Copy verbatim everything in the rows below from the line containing "CN905 connector label?" down to the line containing "coord(121,52)", including both of those lines.
########################################
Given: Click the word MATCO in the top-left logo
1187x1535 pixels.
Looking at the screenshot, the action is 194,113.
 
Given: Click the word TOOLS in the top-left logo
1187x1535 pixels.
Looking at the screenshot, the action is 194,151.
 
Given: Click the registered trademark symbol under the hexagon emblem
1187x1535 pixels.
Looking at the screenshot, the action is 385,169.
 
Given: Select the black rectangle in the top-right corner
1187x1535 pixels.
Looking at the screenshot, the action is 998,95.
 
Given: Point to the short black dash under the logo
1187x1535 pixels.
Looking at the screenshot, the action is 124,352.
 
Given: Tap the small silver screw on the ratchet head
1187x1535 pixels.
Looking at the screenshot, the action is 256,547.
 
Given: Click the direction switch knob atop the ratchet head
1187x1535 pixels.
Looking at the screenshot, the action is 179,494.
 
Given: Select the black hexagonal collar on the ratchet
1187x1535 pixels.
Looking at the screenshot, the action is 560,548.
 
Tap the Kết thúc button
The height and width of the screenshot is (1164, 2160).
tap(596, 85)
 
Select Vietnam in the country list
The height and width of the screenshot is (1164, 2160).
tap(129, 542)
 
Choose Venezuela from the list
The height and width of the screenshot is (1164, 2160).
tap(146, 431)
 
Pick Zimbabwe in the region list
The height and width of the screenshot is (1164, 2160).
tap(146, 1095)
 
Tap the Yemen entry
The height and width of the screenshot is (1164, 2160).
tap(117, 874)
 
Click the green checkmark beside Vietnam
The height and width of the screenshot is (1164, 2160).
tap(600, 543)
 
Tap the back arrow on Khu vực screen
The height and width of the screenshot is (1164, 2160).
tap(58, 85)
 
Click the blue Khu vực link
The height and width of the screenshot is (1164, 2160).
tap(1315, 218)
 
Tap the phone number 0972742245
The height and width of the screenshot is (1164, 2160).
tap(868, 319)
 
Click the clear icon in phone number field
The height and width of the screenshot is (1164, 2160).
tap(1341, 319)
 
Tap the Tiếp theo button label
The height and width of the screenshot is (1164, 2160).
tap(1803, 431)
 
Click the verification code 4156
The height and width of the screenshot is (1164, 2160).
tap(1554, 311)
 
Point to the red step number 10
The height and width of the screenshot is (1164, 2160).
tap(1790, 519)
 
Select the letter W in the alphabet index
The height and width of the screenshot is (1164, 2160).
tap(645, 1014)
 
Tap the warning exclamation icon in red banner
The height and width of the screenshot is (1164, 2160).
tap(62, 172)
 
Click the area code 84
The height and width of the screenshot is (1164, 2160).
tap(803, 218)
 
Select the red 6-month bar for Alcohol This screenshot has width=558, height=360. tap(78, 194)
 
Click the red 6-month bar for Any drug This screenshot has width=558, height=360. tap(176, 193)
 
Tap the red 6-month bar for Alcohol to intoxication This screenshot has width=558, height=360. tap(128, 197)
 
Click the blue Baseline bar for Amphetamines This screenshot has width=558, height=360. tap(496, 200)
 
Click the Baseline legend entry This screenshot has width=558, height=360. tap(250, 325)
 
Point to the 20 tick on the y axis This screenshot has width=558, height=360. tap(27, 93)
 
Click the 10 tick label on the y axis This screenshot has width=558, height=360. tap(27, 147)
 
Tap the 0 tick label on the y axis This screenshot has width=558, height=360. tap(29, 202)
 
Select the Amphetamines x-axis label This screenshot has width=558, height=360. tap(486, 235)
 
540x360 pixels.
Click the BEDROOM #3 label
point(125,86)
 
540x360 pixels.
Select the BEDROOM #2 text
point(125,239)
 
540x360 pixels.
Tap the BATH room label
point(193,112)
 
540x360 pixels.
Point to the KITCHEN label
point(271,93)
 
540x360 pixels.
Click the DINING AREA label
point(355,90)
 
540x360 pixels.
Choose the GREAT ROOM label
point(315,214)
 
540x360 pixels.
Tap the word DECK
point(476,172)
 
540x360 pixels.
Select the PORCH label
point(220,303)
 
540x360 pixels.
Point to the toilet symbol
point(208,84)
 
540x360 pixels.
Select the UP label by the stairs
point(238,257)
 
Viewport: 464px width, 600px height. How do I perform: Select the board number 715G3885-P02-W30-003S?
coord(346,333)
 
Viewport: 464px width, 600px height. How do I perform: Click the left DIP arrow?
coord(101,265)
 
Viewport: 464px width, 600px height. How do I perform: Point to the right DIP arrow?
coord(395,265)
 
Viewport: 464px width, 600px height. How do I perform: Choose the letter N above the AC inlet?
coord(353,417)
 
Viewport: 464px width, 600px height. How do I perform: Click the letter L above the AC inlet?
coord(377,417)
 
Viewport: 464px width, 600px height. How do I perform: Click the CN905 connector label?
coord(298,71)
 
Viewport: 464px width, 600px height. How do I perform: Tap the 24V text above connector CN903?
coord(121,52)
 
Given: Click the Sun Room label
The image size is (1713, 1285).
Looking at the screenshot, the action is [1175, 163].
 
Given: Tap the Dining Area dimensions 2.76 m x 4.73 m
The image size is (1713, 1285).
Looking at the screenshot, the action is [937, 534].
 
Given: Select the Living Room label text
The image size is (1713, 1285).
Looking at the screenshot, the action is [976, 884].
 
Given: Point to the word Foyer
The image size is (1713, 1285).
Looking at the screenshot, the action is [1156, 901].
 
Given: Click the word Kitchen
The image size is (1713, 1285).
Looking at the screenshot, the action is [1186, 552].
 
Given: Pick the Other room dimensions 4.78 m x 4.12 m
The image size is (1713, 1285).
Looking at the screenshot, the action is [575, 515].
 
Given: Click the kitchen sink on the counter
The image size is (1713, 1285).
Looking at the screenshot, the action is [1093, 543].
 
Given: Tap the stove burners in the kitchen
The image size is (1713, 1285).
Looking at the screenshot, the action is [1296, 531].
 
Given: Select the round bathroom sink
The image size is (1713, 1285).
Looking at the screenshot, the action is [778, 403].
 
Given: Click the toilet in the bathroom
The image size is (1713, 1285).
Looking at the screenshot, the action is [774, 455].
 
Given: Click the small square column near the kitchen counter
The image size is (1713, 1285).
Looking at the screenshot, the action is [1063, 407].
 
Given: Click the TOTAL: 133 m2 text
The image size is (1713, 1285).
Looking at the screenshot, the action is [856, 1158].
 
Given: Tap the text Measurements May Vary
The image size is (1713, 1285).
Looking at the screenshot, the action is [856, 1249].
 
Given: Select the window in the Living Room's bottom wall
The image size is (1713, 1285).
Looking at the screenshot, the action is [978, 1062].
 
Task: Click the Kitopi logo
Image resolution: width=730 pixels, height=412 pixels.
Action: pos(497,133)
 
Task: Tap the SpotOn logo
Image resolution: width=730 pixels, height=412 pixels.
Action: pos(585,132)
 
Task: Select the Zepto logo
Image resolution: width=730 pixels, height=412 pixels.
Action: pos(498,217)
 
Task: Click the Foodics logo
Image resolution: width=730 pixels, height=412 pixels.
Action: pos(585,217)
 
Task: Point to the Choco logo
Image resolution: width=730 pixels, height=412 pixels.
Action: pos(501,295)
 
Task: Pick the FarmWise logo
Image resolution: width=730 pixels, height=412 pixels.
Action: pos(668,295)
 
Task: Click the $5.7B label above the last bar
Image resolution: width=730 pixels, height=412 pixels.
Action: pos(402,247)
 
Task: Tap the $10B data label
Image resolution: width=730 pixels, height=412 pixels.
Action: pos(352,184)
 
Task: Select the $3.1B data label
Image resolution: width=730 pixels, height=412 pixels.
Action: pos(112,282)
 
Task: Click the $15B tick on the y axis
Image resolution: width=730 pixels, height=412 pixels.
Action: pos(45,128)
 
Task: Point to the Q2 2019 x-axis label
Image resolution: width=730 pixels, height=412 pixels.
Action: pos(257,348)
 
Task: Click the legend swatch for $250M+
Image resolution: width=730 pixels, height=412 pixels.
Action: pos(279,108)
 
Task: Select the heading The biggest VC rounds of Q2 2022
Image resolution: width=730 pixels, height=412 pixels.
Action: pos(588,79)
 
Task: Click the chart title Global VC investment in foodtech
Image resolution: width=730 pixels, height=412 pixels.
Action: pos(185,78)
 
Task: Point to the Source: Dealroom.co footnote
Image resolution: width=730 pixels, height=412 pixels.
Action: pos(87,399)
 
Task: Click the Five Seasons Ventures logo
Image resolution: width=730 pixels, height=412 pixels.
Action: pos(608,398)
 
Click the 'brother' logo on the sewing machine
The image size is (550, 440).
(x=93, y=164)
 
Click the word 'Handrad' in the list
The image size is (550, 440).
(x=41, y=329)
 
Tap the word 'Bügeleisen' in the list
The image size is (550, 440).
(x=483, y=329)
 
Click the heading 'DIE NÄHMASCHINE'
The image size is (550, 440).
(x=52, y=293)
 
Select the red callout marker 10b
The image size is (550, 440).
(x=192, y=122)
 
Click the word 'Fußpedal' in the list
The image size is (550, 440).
########################################
COMPLETE OUTPUT:
Viewport: 464px width, 600px height. How do I perform: Click the CN905 connector label?
coord(298,71)
 
Viewport: 464px width, 600px height. How do I perform: Tap the 24V text above connector CN903?
coord(121,52)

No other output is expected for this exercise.